Jesus came from Galilee to John at the Jordan to be baptized by him.
John tried to prevent him, saying,
“I need to be baptized by you, and yet you are coming to me?”
Jesus said to him in reply,
“Allow it now, for thus it is fitting for us to fulfill all righteousness.”
Then he allowed him.
After Jesus was baptized, he came up from the water and behold,
the heavens were opened for him, and he saw the Spirit of God
descending like a dove and coming upon him.
And a voice came from the heavens, saying,
“This is my beloved Son, with whom I am well pleased.”

There's a certain "Na na na nee na NAAAAAH, toldja toldja toldja, He's the Lord!" tone to this, if that makes sense. No veiled mystery, no difficult metaphysical constructs, no knowledge of philosophy. A thundering voice, a Spirit like a dove, the heavens opened, what a moment of ecstasy! Could it be more direct? Jesus is so clearly who Isaiah prophesied about, the power of God is so clearly upon Him! John, whom I think everybody thought was a irresistably appealing guy but a little bit of a whackjob, is vindicated up, down, left and right.

One reason to love feasts like this one is that they have no cultural baggage. We don't have to worry about getting our Baptism of our Lord cards sent or our baking done. (The Orthodox traditionally have their houses blessed at this time of year, and the blessed water is called "Jordan Water," so they're probably in a frenzy of housecleaning, so somebody somewhere all the time is dealing with cultural baggage, I guess). On feasts like this, and others like Ascension and Pentecost, coming after Lent, Holy Week and Easter, it is a gift to us to simply raise our hands, rare back and say with all in the temple "Glory!"

Thursday, January 03, 2008

Comments I would like to have made

The respected TSO's server won't show comments. (At least, that's his story, and he's sticking to it.) So, when my interest is piqued by one of his posts, I have no recourse but to turn to my own blog to air my thoughts. If this has the side effect of steering anyone to his blog, so much the better.

Required work →
[a] Quote the blog excerpt from "Jesus came from" up to and including "coming upon him.".
[b] According to the blog excerpt, what do the Orthodox call the blessed water used in blessing their houses at this time of year?
[c] Write a continuation of the blog excerpt, starting after its final sentence.

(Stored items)

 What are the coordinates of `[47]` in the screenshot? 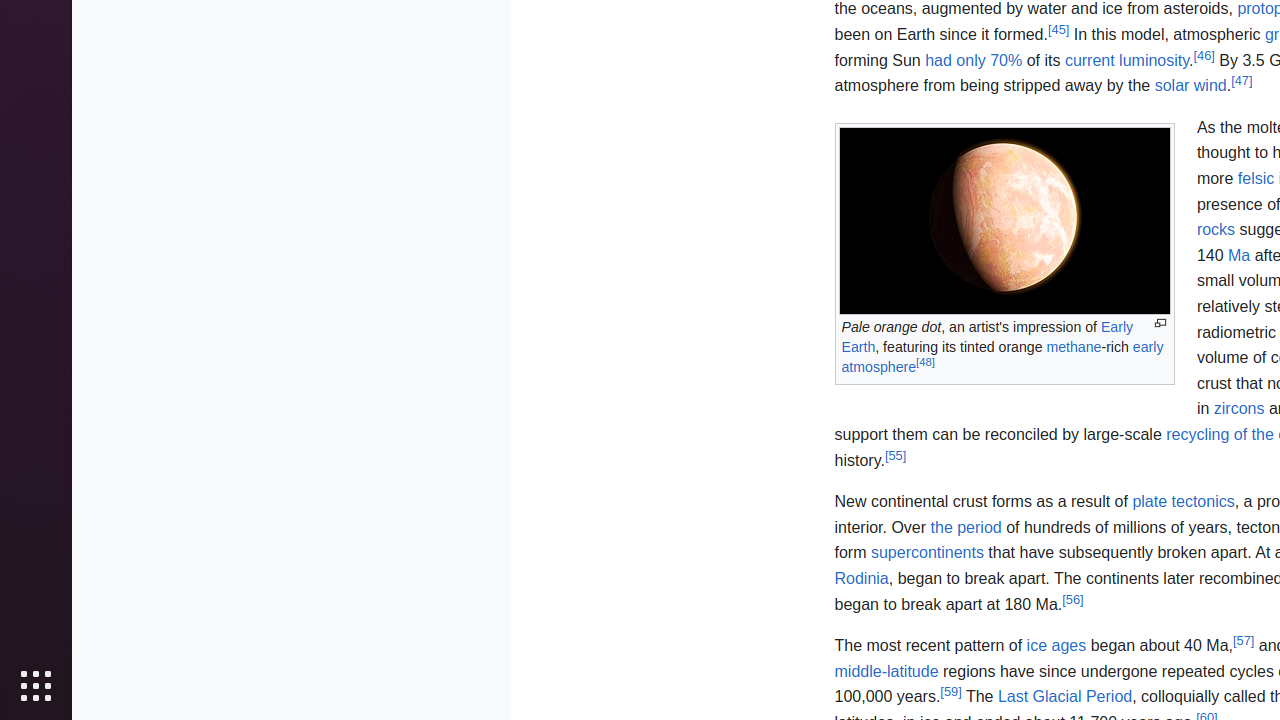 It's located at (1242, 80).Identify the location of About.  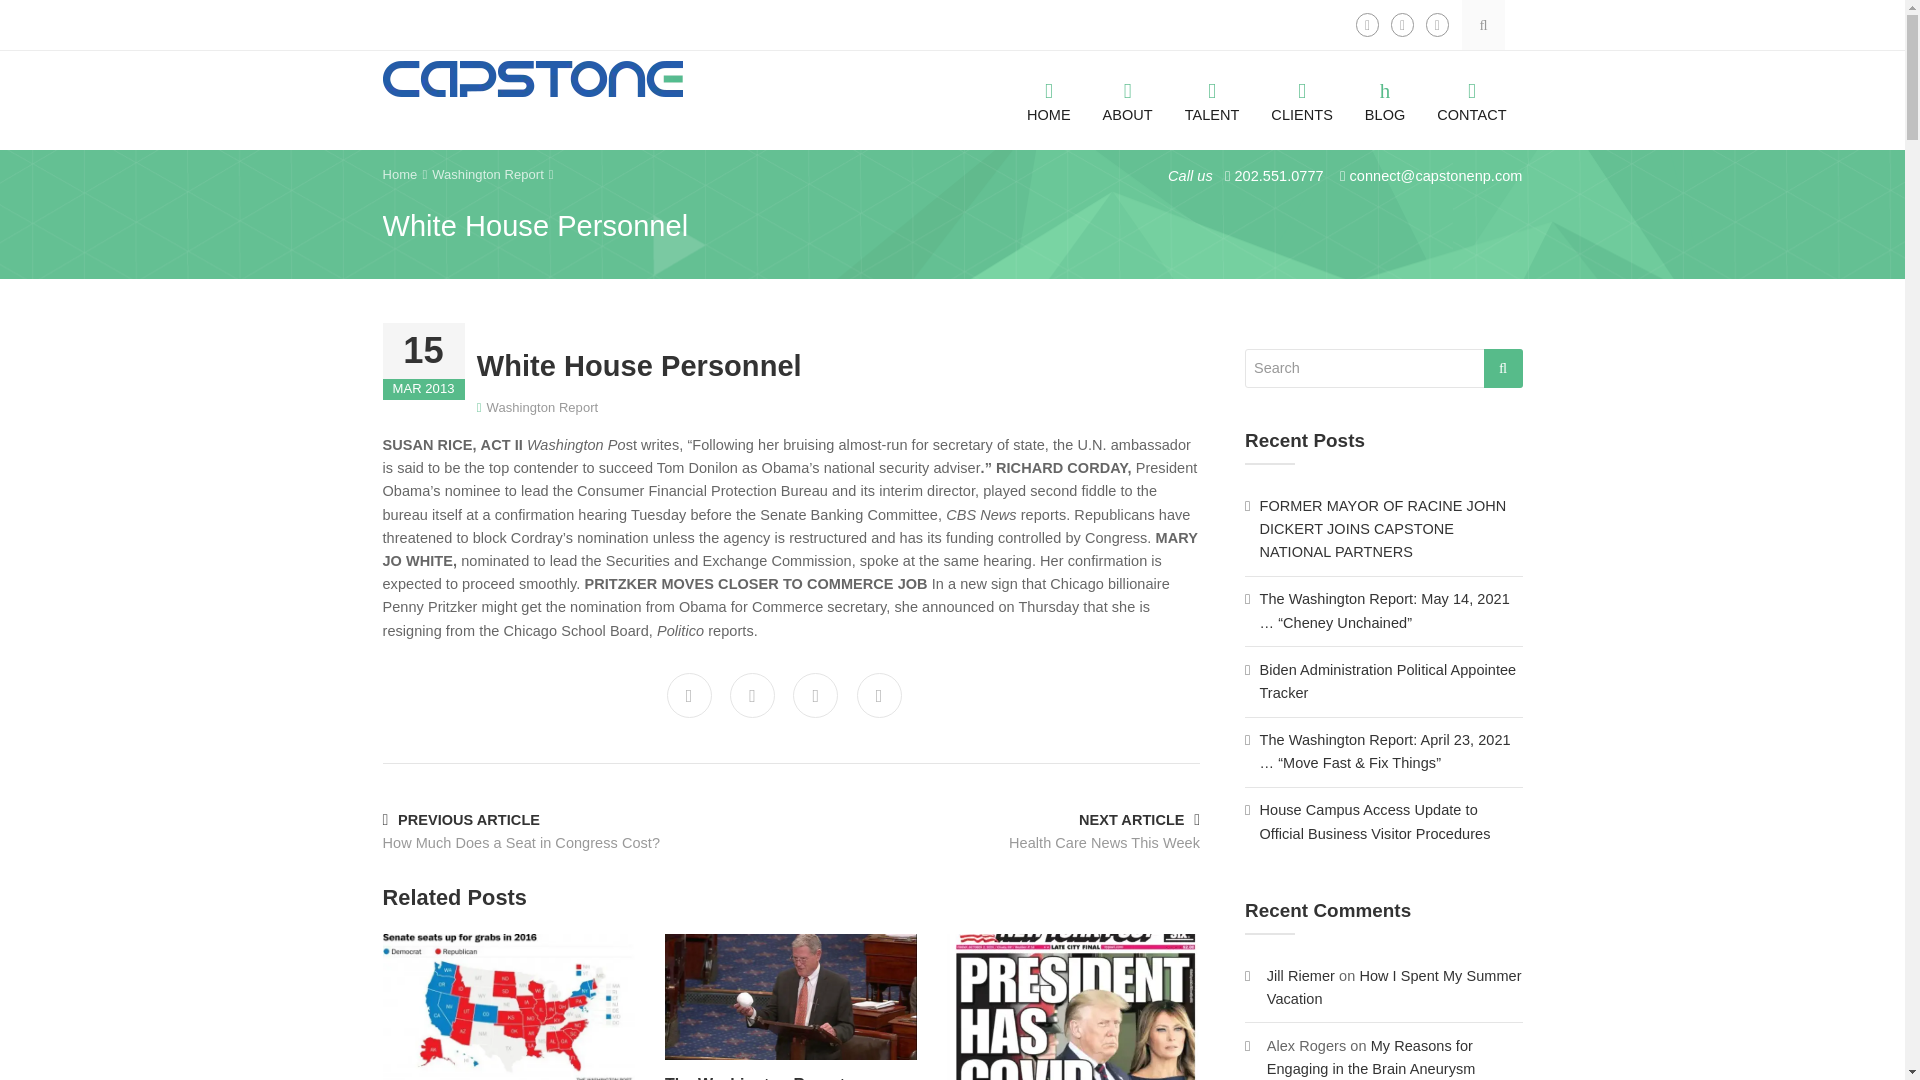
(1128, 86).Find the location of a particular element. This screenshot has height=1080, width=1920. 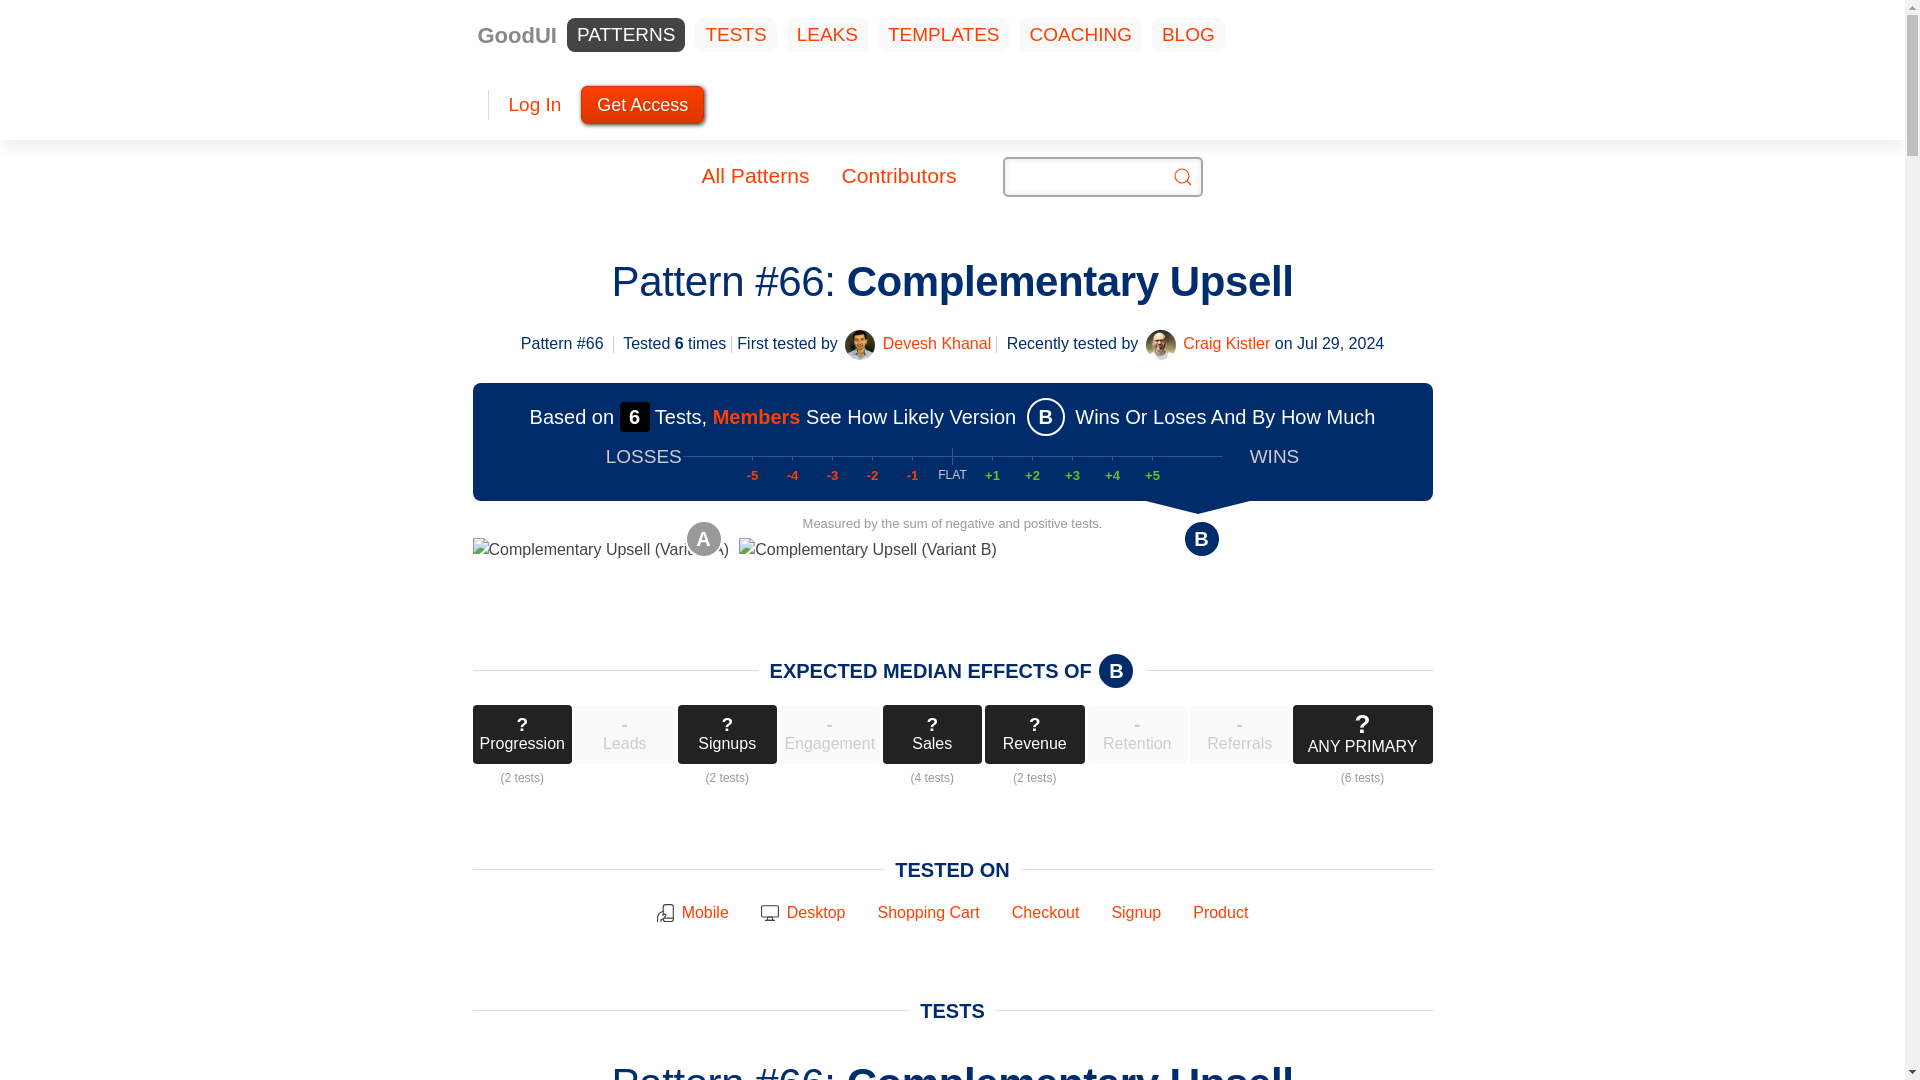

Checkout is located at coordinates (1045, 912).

Written responses →
[a]
Jesus came from Galilee to John at the Jordan to be baptized by him.
John tried to prevent him, saying,
“I need to be baptized by you, and yet you are coming to me?”
Jesus said to him in reply,
“Allow it now, for thus it is fitting for us to fulfill all righteousness.”
Then he allowed him.
After Jesus was baptized, he came up from the water and behold,
the heavens were opened for him, and he saw the Spirit of God
descending like a dove and coming upon him.

[b] Jordan Water

[c]
* * * * *

TSO cites Mark Shea's post on Calvinism (specifically the facet of personal assurance of salvation) which is worth reading in its entirety. He goes on to comment:
"I can certainly see that part of the attraction of Calvinism. Interestingly, the evangelical at Internet Monk writes, 'I’d far prefer the out and out Roman view of 'assurance,' plainly stated as something you can’t have with certainty, than the advice to look at my own life for evidence I’m a real Christian. As Catholic convert and commentator Mark Shea says, 'I became more secure in my relationship with God once I was no longer certain I was going to heaven.' This is where we end up when we self-reference assurance.'"
In my view (as a non-theologian who spent 15 adult years in a Reformed congregation before returning to the Catholic Church), the emphasis on personal assurance of one's own salvation (actually more common in Baptist and other traditions) is a weakness of Reformed churches, though not a fatal one. It appears to be a response to the natural concern about one's own eternal fate that, in Catholics, might have its expression in a paranoia about falling into sin characterized by an over-scrupulous adherence to the less-critical aspects of faith and moral teaching (such as 'I can't miss Mass on Sunday unless I'm so sick I absolutely can't drag myself out of bed.').

But, Calvinism is all about God's Sovereignty. Rightly understood, Calvinist teaching about "irresistible grace" and "perseverance of the saints" expresses this emphasis on the sovereignty of God rather than the felt experience of man. That doesn't mean this belief is always expressed in the life of the believer. Just as a Calvinist might try mightily to feel saved, so a Catholic might strive to convince himself that he had made a "good" confession. Both miss the point. It is the mercy of God in the redemption of Christ in which we hope. His love for us is stronger than our sin, so long as we place ourselves in his hands. So we do the best we can and trust him, whose nature is Love, to make up for our incapabilities.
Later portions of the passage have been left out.